Saliamo la scala per il primo piano senza dire una parola, il silenzio rotto solo dai miei tacchi sulla scala, scandiscono i secondi come il ticchettare di un orologio.

C'è una camera chiusa in fondo al corridoio, mobili di legno scuro, il copriletto rosso fuoco, e uno specchio da terra antico che occupa tutto l'angolo vicino alla finestra.
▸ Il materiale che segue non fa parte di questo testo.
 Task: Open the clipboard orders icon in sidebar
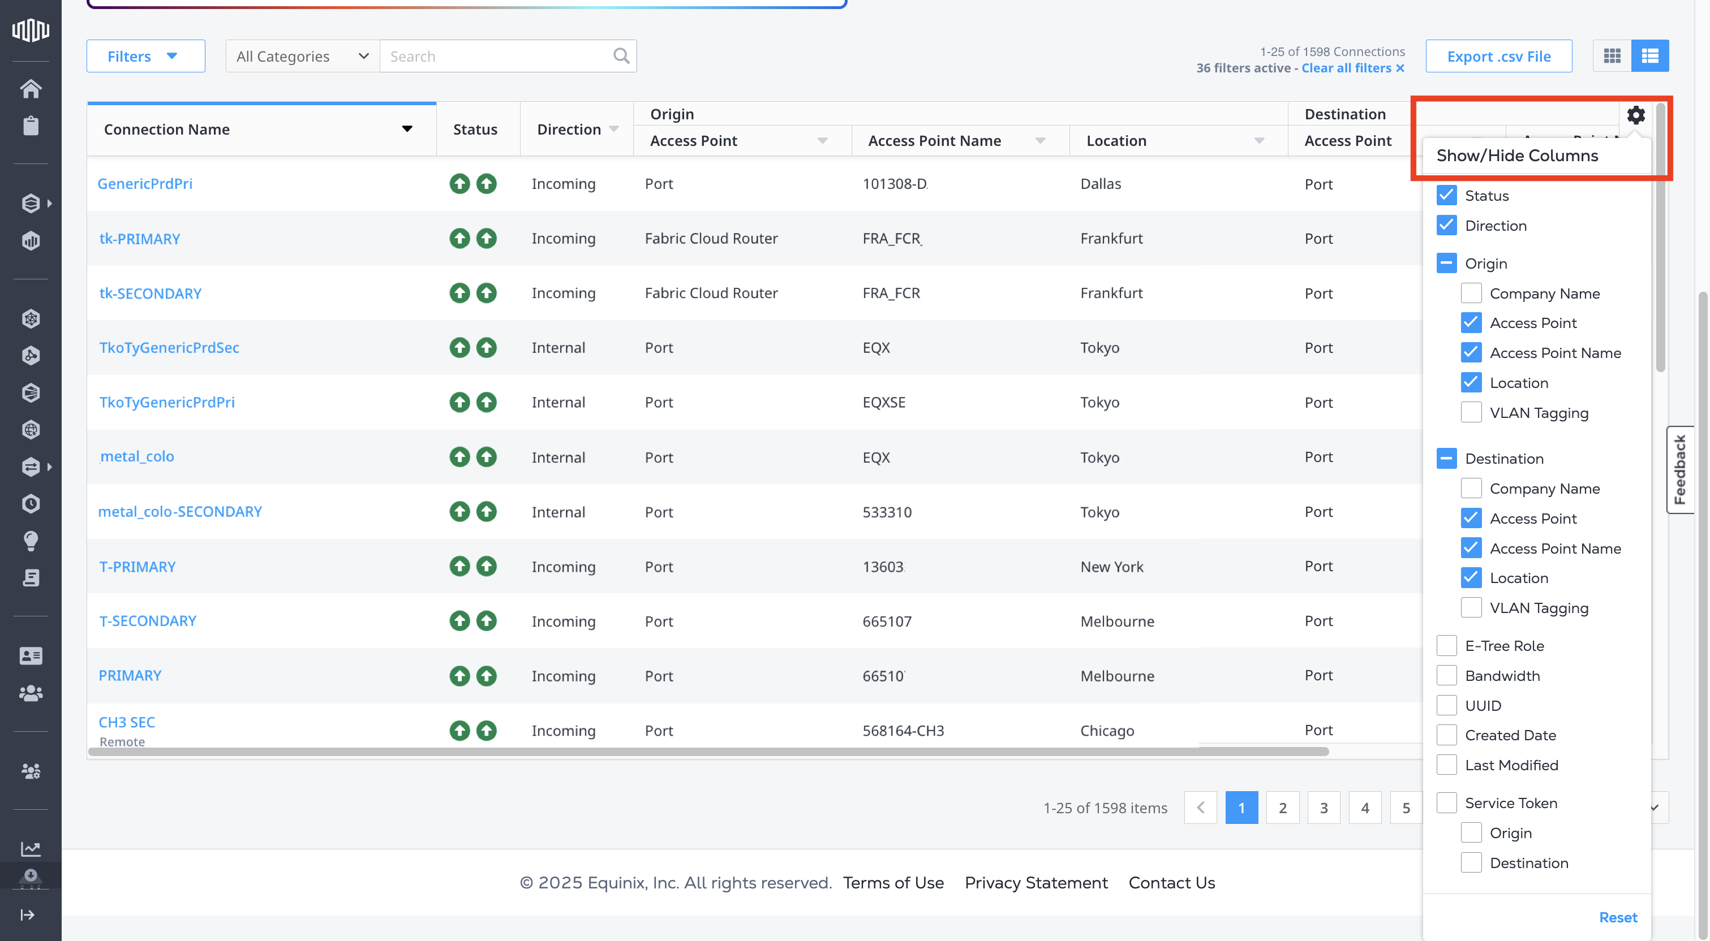pos(31,125)
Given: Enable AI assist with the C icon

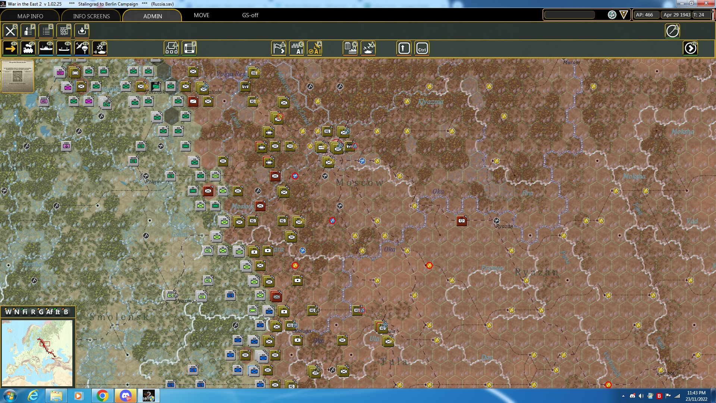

Nell'immagine riflessa mi vedo nervosa come una ragazzina, e vedo lui che si avvicina alle mie spalle, mi passa la cravatta intorno al collo e ricomincia a fare il nodo, lentamente, con gesti solenni.

Si china a sussussurarmi le istruzioni in un orecchio, e sento di nuovo il suo profumo, più intenso. La seta fruscia tra le sue dita e quando finalmente il nodo si chiude sotto la mia gola ho come un sussulto e mi scappa un gemito piccolissimo.

Lui non si muove.

"Grazie" gli dico a bassa voce.

"Vedi, ti sta benissimo, avevo ragione"

"Ora perché non me la togli invece?"

Le sue dita ritornano sul mio collo e iniziano a sciogliere lentamente la stoffa, mentre con la bocca mi bacia il collo e il lobo dell'orecchio.